What the task asks =
Your task is to transcribe all of the data below exactly, omitting the images.
[[ Data to use open ]]
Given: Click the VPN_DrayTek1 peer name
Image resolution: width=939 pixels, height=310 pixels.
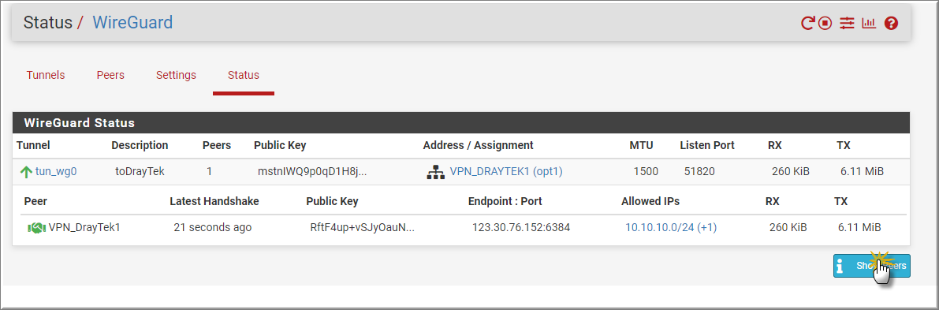Looking at the screenshot, I should tap(84, 227).
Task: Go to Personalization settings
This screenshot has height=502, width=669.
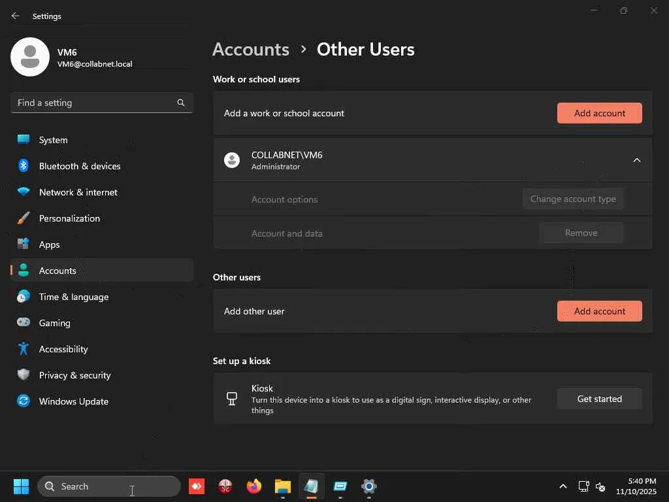Action: tap(69, 218)
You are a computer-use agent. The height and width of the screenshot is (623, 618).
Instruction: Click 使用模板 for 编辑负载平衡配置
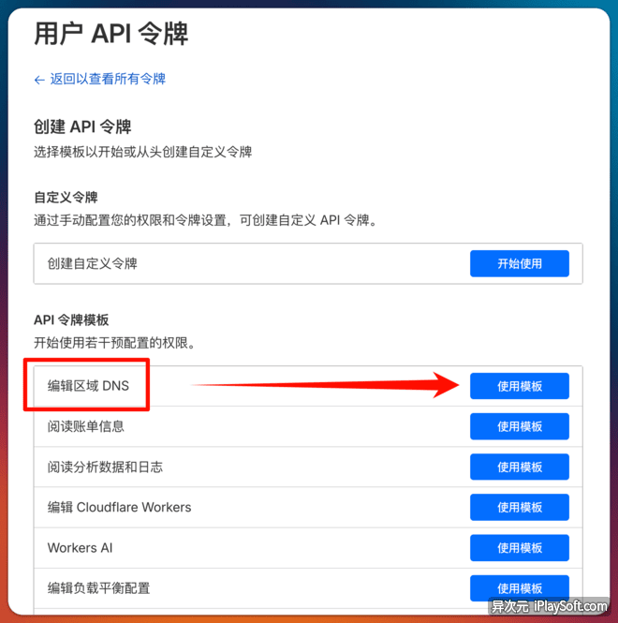(519, 587)
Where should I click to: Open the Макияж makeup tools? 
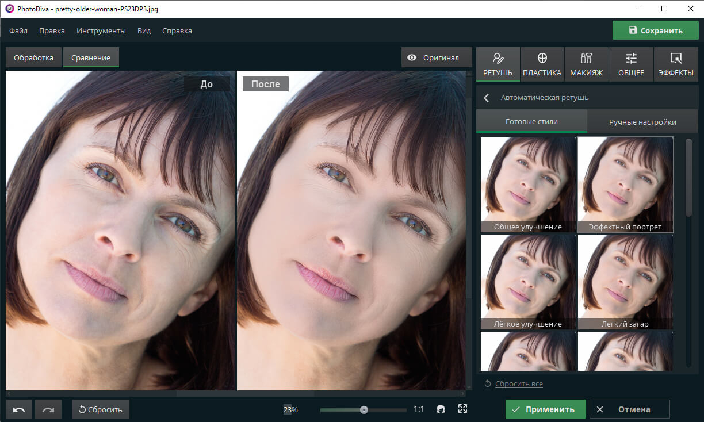point(586,64)
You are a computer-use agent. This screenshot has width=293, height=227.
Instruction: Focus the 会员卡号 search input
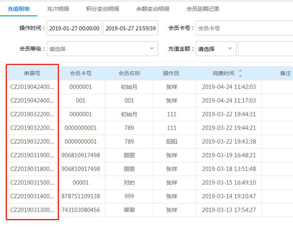click(x=244, y=28)
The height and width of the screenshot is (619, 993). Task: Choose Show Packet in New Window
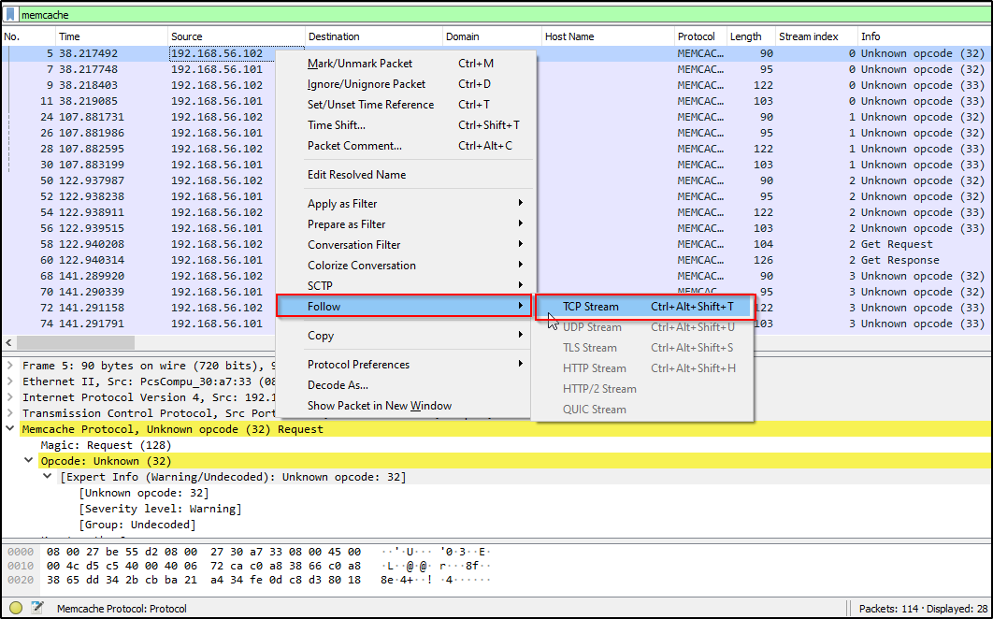pyautogui.click(x=379, y=406)
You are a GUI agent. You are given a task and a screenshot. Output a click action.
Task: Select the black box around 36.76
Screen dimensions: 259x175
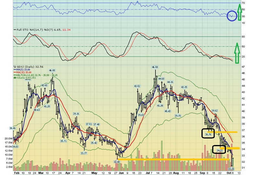point(208,134)
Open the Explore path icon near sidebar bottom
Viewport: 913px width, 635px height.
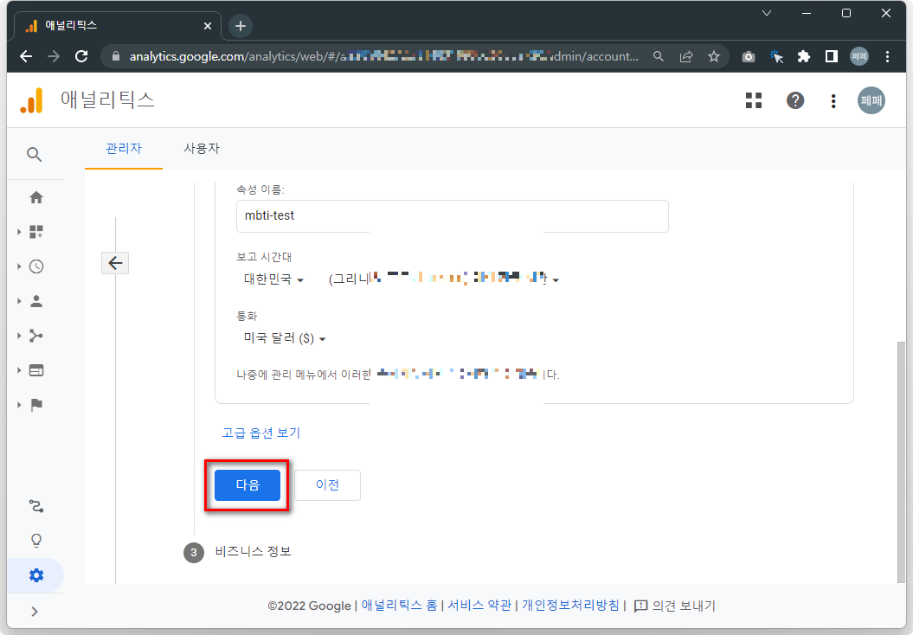[35, 505]
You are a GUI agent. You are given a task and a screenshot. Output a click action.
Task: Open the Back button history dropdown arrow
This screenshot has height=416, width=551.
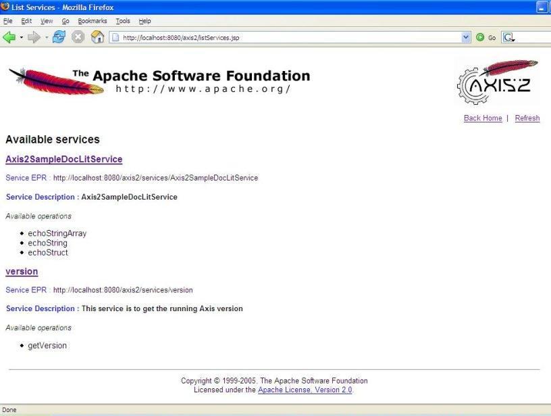pyautogui.click(x=22, y=37)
[[ Data to use closed ]]
Response to this exercise =
Given: Click the VPN_DrayTek1 peer name
Image resolution: width=939 pixels, height=310 pixels.
Looking at the screenshot, I should tap(84, 227).
Task: Go to Personalization settings
This screenshot has height=502, width=669.
Action: tap(69, 218)
You are a computer-use agent. The height and width of the screenshot is (623, 618).
Instruction: Click 使用模板 for 编辑负载平衡配置
(519, 587)
Where should I click to: Open the Макияж makeup tools? 
point(586,64)
You are a computer-use agent. This screenshot has width=293, height=227.
Instruction: Focus the 会员卡号 search input
click(x=244, y=28)
The height and width of the screenshot is (619, 993). Task: Choose Show Packet in New Window
pyautogui.click(x=379, y=406)
You are a GUI agent. You are given a task and a screenshot. Output a click action.
Task: Select the black box around 36.76
Screen dimensions: 259x175
point(208,134)
Open the Explore path icon near sidebar bottom
Viewport: 913px width, 635px height.
[35, 505]
You are a GUI agent. You are given a task and a screenshot. Output a click action.
Task: Open the Back button history dropdown arrow
This screenshot has height=416, width=551.
pyautogui.click(x=22, y=37)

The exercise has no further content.